§ **TASK OBJECTIVE**:
Please give the data again in full, precisely as it is written.
(Beginning of AVAILABLE DATA)
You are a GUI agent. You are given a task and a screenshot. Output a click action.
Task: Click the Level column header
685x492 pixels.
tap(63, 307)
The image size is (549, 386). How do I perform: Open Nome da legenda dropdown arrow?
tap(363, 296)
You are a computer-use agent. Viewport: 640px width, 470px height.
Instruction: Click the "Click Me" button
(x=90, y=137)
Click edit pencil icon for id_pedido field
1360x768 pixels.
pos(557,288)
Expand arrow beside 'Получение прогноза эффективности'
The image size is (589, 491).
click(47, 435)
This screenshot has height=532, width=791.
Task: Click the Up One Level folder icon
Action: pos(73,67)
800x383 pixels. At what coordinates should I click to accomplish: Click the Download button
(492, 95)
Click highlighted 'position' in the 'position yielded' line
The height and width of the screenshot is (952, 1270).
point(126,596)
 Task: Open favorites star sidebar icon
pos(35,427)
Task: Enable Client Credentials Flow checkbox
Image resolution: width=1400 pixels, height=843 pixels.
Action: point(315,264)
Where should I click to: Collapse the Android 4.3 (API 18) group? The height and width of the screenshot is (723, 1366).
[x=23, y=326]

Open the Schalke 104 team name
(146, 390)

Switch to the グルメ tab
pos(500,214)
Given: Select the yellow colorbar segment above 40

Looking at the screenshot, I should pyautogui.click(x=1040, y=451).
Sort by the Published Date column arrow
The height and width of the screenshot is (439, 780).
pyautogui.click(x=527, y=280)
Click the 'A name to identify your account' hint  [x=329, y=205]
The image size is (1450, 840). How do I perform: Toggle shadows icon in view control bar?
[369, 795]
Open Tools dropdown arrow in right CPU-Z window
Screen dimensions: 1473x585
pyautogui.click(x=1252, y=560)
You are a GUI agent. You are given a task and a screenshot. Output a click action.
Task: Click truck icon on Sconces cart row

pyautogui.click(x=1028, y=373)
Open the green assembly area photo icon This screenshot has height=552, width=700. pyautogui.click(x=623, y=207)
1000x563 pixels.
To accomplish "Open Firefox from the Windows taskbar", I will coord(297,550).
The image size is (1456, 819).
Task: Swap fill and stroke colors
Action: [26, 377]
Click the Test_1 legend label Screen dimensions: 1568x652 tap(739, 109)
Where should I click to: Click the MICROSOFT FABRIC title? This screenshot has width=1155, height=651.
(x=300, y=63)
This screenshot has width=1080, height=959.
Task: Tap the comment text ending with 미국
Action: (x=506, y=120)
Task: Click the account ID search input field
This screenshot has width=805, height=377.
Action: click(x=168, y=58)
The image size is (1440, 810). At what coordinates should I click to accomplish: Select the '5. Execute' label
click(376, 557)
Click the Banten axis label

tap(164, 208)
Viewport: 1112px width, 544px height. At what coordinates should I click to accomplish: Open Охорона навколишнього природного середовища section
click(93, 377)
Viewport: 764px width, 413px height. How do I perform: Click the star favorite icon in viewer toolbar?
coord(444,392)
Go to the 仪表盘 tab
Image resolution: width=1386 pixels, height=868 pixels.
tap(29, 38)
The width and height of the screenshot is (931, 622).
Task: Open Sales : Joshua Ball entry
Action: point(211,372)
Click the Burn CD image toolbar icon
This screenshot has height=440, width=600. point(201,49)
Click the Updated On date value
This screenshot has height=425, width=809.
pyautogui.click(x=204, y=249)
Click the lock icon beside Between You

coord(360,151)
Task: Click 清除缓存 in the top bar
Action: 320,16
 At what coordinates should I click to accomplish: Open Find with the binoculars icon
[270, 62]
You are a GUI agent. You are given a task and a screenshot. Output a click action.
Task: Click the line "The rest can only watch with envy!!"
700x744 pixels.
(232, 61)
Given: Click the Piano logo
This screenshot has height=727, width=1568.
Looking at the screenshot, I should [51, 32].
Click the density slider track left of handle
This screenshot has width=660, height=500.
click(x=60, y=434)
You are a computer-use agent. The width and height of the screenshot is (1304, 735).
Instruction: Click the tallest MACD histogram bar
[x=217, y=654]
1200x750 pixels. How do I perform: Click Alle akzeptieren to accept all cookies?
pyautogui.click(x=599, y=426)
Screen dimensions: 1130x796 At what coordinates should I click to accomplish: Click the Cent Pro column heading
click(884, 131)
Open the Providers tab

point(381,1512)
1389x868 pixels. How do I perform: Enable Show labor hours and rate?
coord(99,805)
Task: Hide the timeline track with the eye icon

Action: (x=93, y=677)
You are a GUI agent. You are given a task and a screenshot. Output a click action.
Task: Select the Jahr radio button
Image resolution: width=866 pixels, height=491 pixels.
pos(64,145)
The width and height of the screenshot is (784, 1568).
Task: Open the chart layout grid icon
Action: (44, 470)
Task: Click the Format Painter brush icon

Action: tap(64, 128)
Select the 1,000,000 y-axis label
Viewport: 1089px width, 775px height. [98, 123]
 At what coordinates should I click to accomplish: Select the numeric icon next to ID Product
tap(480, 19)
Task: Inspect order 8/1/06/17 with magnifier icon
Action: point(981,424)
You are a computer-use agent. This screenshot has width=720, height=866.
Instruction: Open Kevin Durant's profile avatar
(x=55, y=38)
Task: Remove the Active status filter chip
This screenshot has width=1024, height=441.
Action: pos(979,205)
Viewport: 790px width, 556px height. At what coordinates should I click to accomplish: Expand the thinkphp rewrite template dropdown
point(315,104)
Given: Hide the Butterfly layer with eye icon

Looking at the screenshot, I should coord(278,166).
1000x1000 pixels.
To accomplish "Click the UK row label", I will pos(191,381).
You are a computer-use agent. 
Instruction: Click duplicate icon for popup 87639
(End of AVAILABLE DATA)
§ **REPLY TO THE EXERCISE**:
You are a GUI agent. You are given a task and a screenshot. Output a click action.
Task: Click the Level column header
685x492 pixels.
tap(63, 307)
The image size is (549, 386). How do I perform: Open Nome da legenda dropdown arrow?
tap(363, 296)
You are a computer-use agent. Viewport: 640px width, 470px height.
Instruction: Click the "Click Me" button
(x=90, y=137)
Click edit pencil icon for id_pedido field
1360x768 pixels.
pos(557,288)
Expand arrow beside 'Получение прогноза эффективности'
The image size is (589, 491).
click(47, 435)
This screenshot has height=532, width=791.
Task: Click the Up One Level folder icon
Action: pos(73,67)
800x383 pixels. At what coordinates should I click to accomplish: Click the Download button
(492, 95)
Click highlighted 'position' in the 'position yielded' line
The height and width of the screenshot is (952, 1270).
point(126,596)
 Task: Open favorites star sidebar icon
pos(35,427)
Task: Enable Client Credentials Flow checkbox
Image resolution: width=1400 pixels, height=843 pixels.
Action: point(315,264)
Where should I click to: Collapse the Android 4.3 (API 18) group? The height and width of the screenshot is (723, 1366).
[x=23, y=326]

Open the Schalke 104 team name
(146, 390)

Switch to the グルメ tab
pos(500,214)
Given: Select the yellow colorbar segment above 40

Looking at the screenshot, I should pyautogui.click(x=1040, y=451).
Sort by the Published Date column arrow
The height and width of the screenshot is (439, 780).
pyautogui.click(x=527, y=280)
Click the 'A name to identify your account' hint  [x=329, y=205]
The image size is (1450, 840). How do I perform: Toggle shadows icon in view control bar?
[369, 795]
Open Tools dropdown arrow in right CPU-Z window
Screen dimensions: 1473x585
pyautogui.click(x=1252, y=560)
You are a GUI agent. You are given a task and a screenshot. Output a click action.
Task: Click truck icon on Sconces cart row

pyautogui.click(x=1028, y=373)
Open the green assembly area photo icon This screenshot has height=552, width=700. pyautogui.click(x=623, y=207)
1000x563 pixels.
To accomplish "Open Firefox from the Windows taskbar", I will coord(297,550).
The image size is (1456, 819).
Task: Swap fill and stroke colors
Action: [26, 377]
Click the Test_1 legend label Screen dimensions: 1568x652 tap(739, 109)
Where should I click to: Click the MICROSOFT FABRIC title? This screenshot has width=1155, height=651.
(x=300, y=63)
This screenshot has width=1080, height=959.
Task: Tap the comment text ending with 미국
Action: (x=506, y=120)
Task: Click the account ID search input field
This screenshot has width=805, height=377.
Action: click(x=168, y=58)
The image size is (1440, 810). At what coordinates should I click to accomplish: Select the '5. Execute' label
click(376, 557)
Click the Banten axis label

tap(164, 208)
Viewport: 1112px width, 544px height. At what coordinates should I click to accomplish: Open Охорона навколишнього природного середовища section
click(93, 377)
Viewport: 764px width, 413px height. How do I perform: Click the star favorite icon in viewer toolbar?
coord(444,392)
Go to the 仪表盘 tab
Image resolution: width=1386 pixels, height=868 pixels.
tap(29, 38)
The width and height of the screenshot is (931, 622).
Task: Open Sales : Joshua Ball entry
Action: point(211,372)
Click the Burn CD image toolbar icon
This screenshot has height=440, width=600. point(201,49)
Click the Updated On date value
This screenshot has height=425, width=809.
pyautogui.click(x=204, y=249)
Click the lock icon beside Between You

coord(360,151)
Task: Click 清除缓存 in the top bar
Action: 320,16
 At what coordinates should I click to accomplish: Open Find with the binoculars icon
[270, 62]
You are a GUI agent. You are given a task and a screenshot. Output a click action.
Task: Click the line "The rest can only watch with envy!!"
700x744 pixels.
(232, 61)
Given: Click the Piano logo
This screenshot has height=727, width=1568.
Looking at the screenshot, I should [51, 32].
Click the density slider track left of handle
This screenshot has width=660, height=500.
click(x=60, y=434)
You are a computer-use agent. The width and height of the screenshot is (1304, 735).
Instruction: Click the tallest MACD histogram bar
[x=217, y=654]
1200x750 pixels. How do I perform: Click Alle akzeptieren to accept all cookies?
pyautogui.click(x=599, y=426)
Screen dimensions: 1130x796 At what coordinates should I click to accomplish: Click the Cent Pro column heading
click(884, 131)
Open the Providers tab

point(381,1512)
1389x868 pixels. How do I perform: Enable Show labor hours and rate?
coord(99,805)
Task: Hide the timeline track with the eye icon

Action: (x=93, y=677)
You are a GUI agent. You are given a task and a screenshot. Output a click action.
Task: Select the Jahr radio button
Image resolution: width=866 pixels, height=491 pixels.
pos(64,145)
The width and height of the screenshot is (784, 1568).
Task: Open the chart layout grid icon
Action: (44, 470)
Task: Click the Format Painter brush icon

Action: tap(64, 128)
Select the 1,000,000 y-axis label
Viewport: 1089px width, 775px height. [98, 123]
 At what coordinates should I click to accomplish: Select the numeric icon next to ID Product
tap(480, 19)
Task: Inspect order 8/1/06/17 with magnifier icon
Action: point(981,424)
You are a computer-use agent. This screenshot has width=720, height=866.
Instruction: Open Kevin Durant's profile avatar
(x=55, y=38)
Task: Remove the Active status filter chip
This screenshot has width=1024, height=441.
Action: pos(979,205)
Viewport: 790px width, 556px height. At what coordinates should I click to accomplish: Expand the thinkphp rewrite template dropdown
point(315,104)
Given: Hide the Butterfly layer with eye icon

Looking at the screenshot, I should coord(278,166).
1000x1000 pixels.
To accomplish "Click the UK row label", I will pos(191,381).
You are a computer-use agent. 
Instruction: Click duplicate icon for popup 87639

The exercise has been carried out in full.